Pak mantan menteri ini kemudian menghempaskan diri di tempat duduknya dengan menggerutu, “dasar orang-orang gila semua; Garuda ini makin payah.”
Seorang ibu yang duduk di antara saya dan pak mantan bertanya penasaran, “ada apa pak?”
“Nomer tempat duduk saya ke-dobel,” jawab pak mantan. “Sebenarnya ini hal biasa. Tapi mereka berbelit-belit, dan sama sekali tak mau mengucapkan permintaan maaf. Kata ‘maaf’ dari mereka tidak saya dengar. Keterlaluan.”

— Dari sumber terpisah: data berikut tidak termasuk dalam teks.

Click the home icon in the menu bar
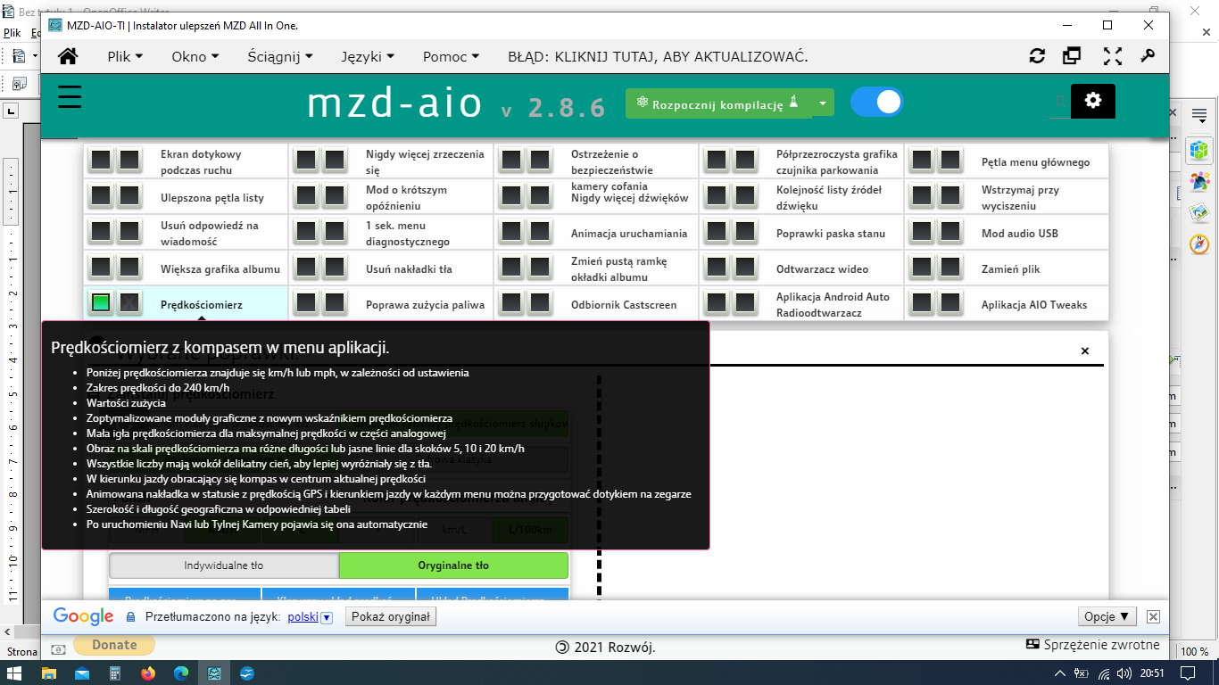(x=68, y=56)
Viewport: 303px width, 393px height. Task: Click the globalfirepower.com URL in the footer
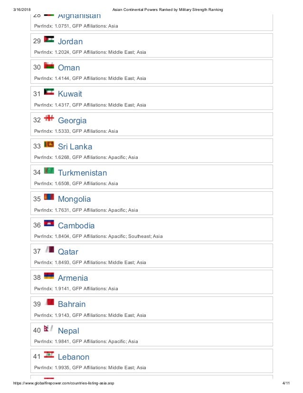tap(64, 383)
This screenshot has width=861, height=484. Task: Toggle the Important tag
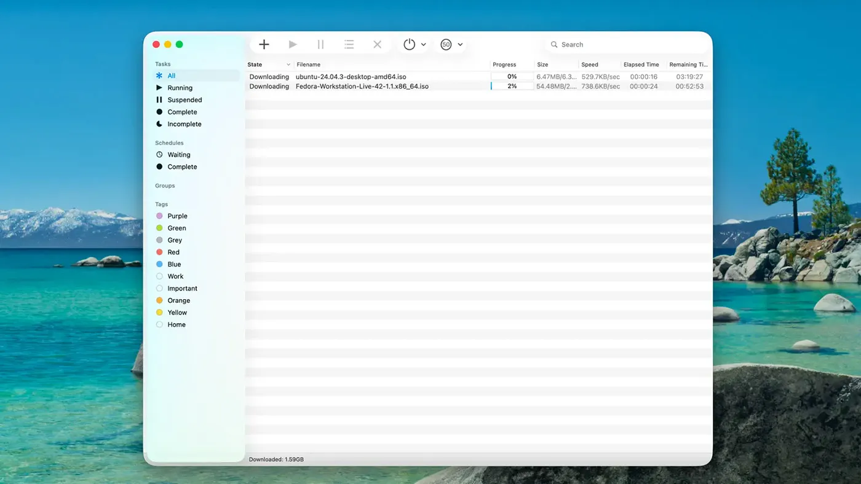(x=181, y=288)
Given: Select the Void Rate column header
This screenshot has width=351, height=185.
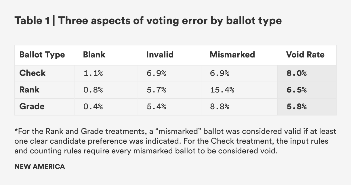Looking at the screenshot, I should tap(305, 55).
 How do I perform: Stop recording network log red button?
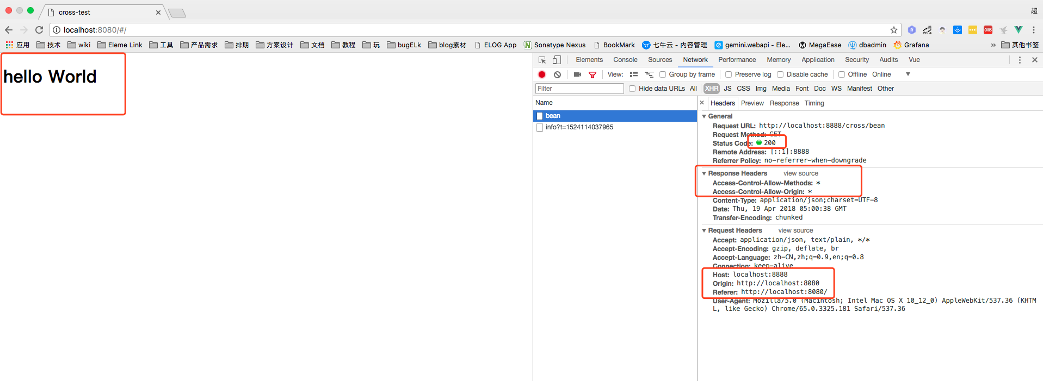pos(542,74)
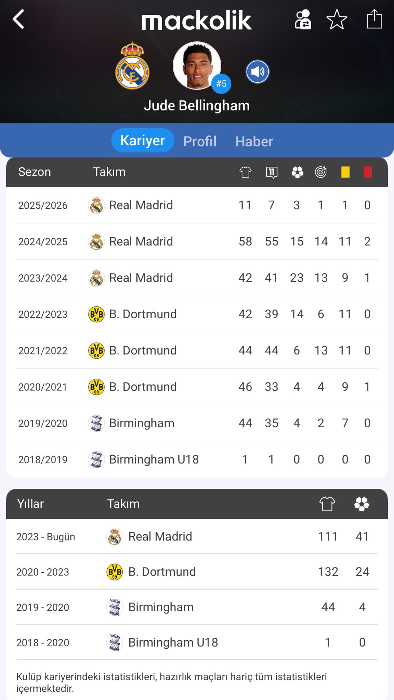Viewport: 394px width, 700px height.
Task: Switch to the Profil tab
Action: tap(200, 141)
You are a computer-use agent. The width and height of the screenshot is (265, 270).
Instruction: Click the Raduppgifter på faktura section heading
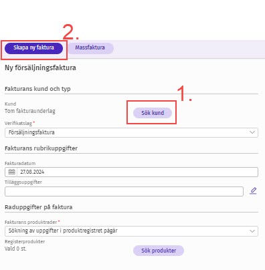39,207
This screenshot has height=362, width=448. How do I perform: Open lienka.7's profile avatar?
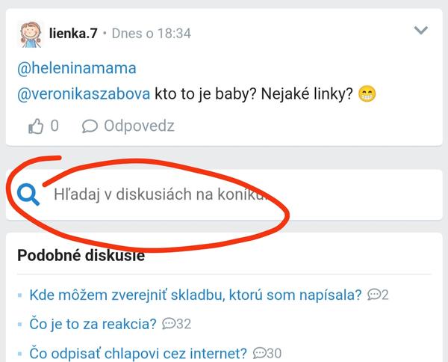[31, 34]
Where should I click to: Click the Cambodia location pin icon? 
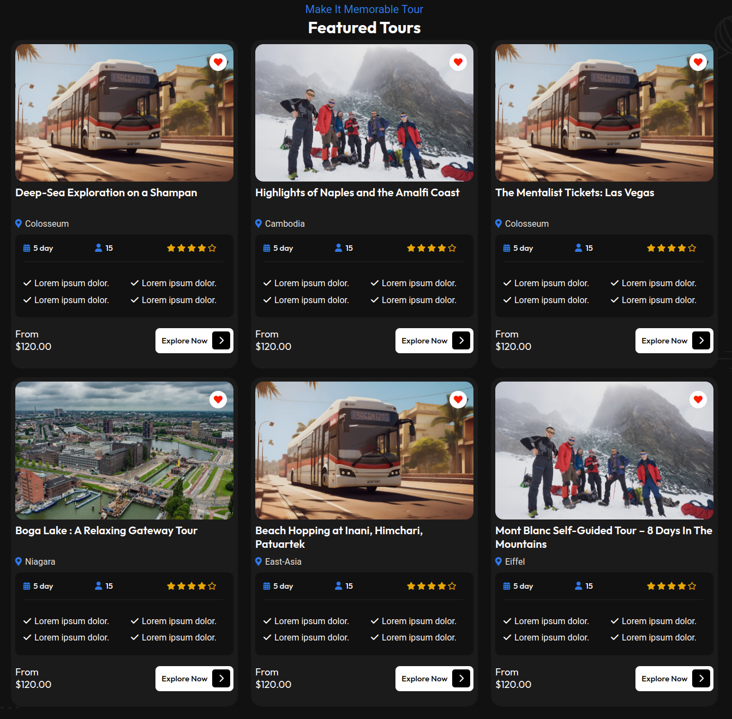tap(259, 223)
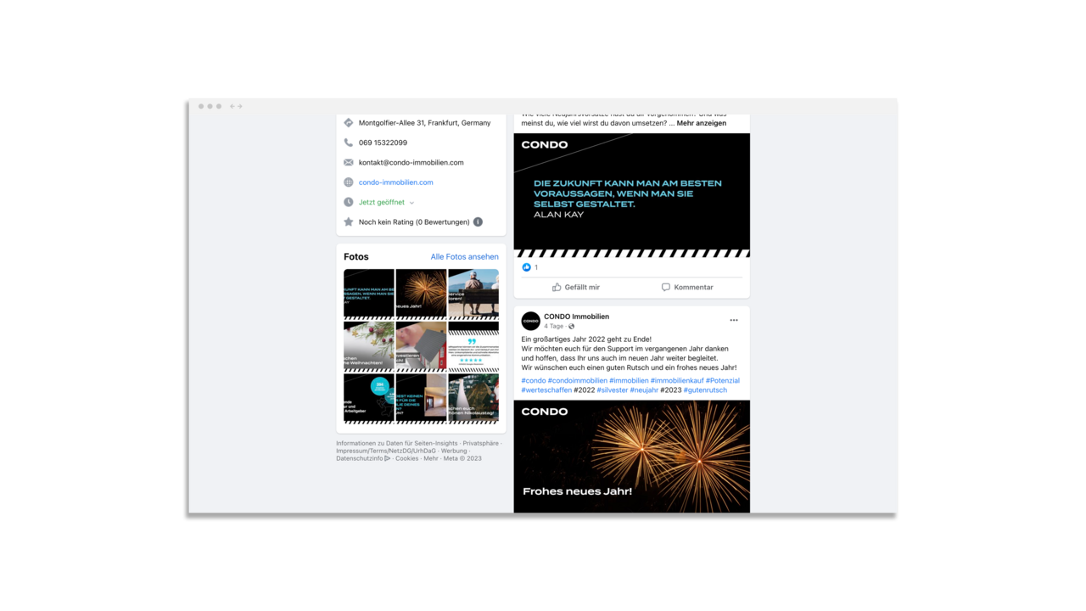Toggle like with the Gefällt mir button
The height and width of the screenshot is (611, 1086).
(x=575, y=287)
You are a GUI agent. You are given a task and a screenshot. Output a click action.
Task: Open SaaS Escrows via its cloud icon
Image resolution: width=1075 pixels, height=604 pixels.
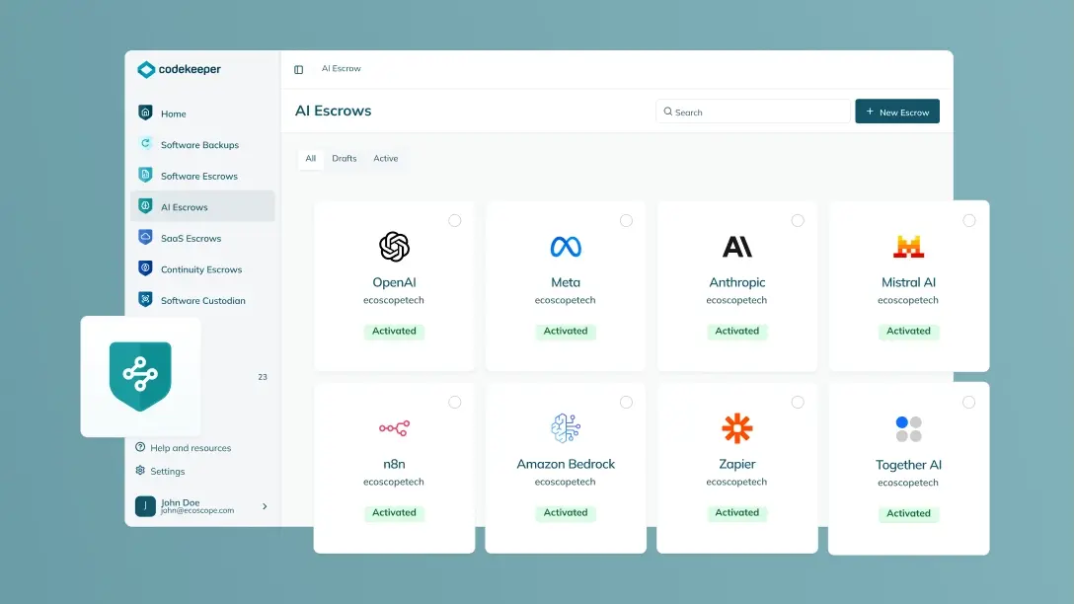pyautogui.click(x=146, y=238)
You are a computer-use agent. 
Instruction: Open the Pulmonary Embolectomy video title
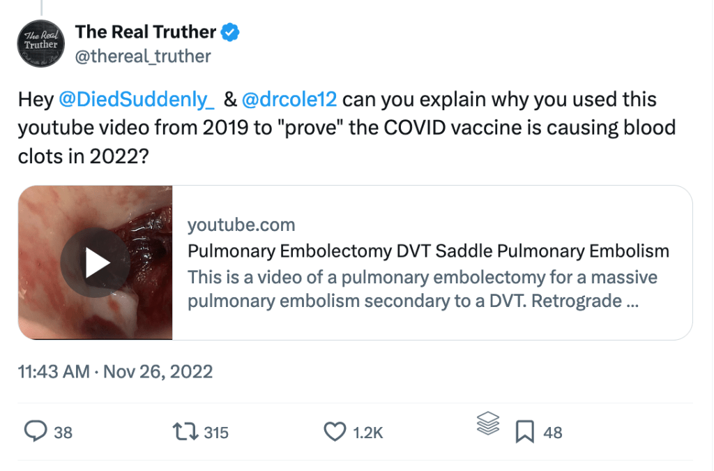pyautogui.click(x=428, y=251)

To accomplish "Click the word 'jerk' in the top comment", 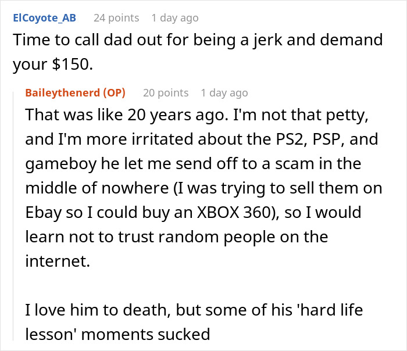I will (x=299, y=40).
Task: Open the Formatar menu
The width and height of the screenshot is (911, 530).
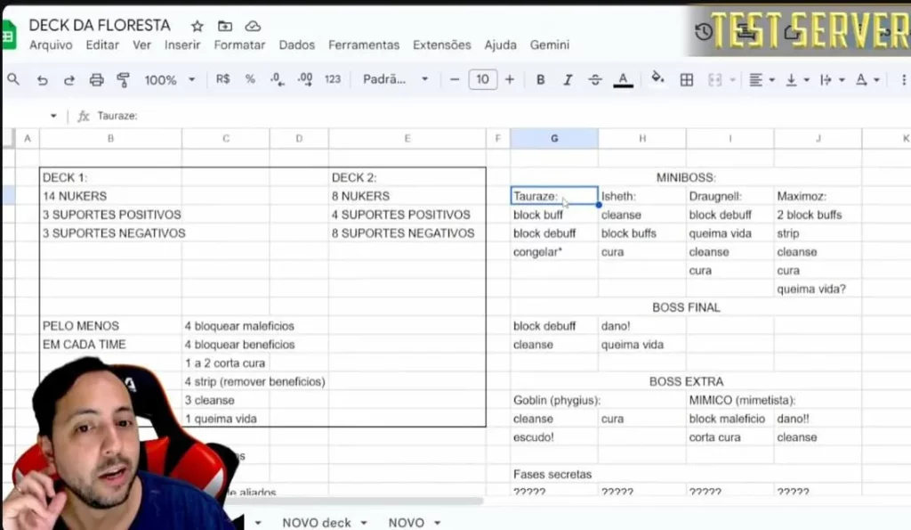Action: (x=239, y=45)
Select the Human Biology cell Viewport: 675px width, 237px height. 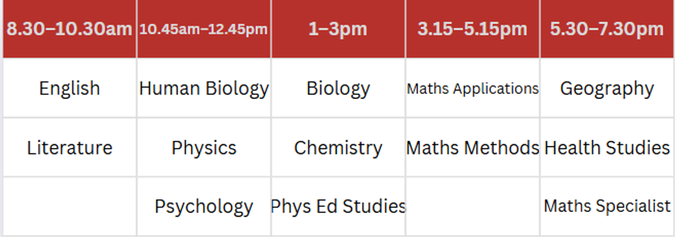coord(204,88)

“Kok bisa kedobel ya pak,” timpal si ibu.
“Bisa saja kedobel. Ini masalah komputer. Tapi kalau mereka minta maaf, kan selesai. Ini tidak.” Pak mantan menjawab dengan bersungut-sungut.
“Iya pak ya, benar-benar mahal kata ‘maaf’ itu. Cuma empat huruf, tapi mahalnya minta ampun.” Si ibu berbicara dengan nada bijak.
Dalam hati, saya mengiyakan kata-kata si ibu itu. Sementara pak mantan tetap tenggelam dalam cemberutnya…
***
Kejadian itu membuat saya merenung cukup lama dalam pesawat siang itu. Ada dua hal yang mewarnai benak saya saat itu.
Pertama, betapa sulitnya kita untuk berpikir dan berbuat adil ketika amarah sedang menguasai hati. Lihatlah si pak mantan itu. Siapapun dalam posisi dirugikan oleh nomer tempat duduk yang dobel itu pasti akan marah. Itu jelas. Jika saya dalam posisi dia pun, saya akan marah (barangkali lebih galak?). Tapi mumpung saya tak dalam posisi dia, ada baiknya kita coba menimbang persoalan dengan adil.
Staf yang menjadi tumpuan marah pak mantan (atau tumpuan marah kita, andai kita dalam posisi si pak mantan) bukanlah sumber utama kesalahan yang terjadi. Dia hanyalah orang yang kebetulan berada di lokasi ketika efek kesalahan itu terasa. Sepantasnya dia atasnama perusahaan meminta maaf, agar masalah segera selesai. Tapi dia cuma seorang pegawai kecil bergaji kecil yang mungkin tak terdorong untuk memiliki etos merasa turut memiliki perusahaan. Kesalahan yang bukan perbuatan dia tentu sulit untuk dia mintakan maaf. Buat dia, yang salah adalah staf di counter yang membuat nomer ganda. Atau bahkan, buat dia kesalahan mungkin ada di komputer yang bisa menyelipkan nomer ganda itu. Itulah sebabnya ia tak merasa perlu untuk secara refleks minta maaf.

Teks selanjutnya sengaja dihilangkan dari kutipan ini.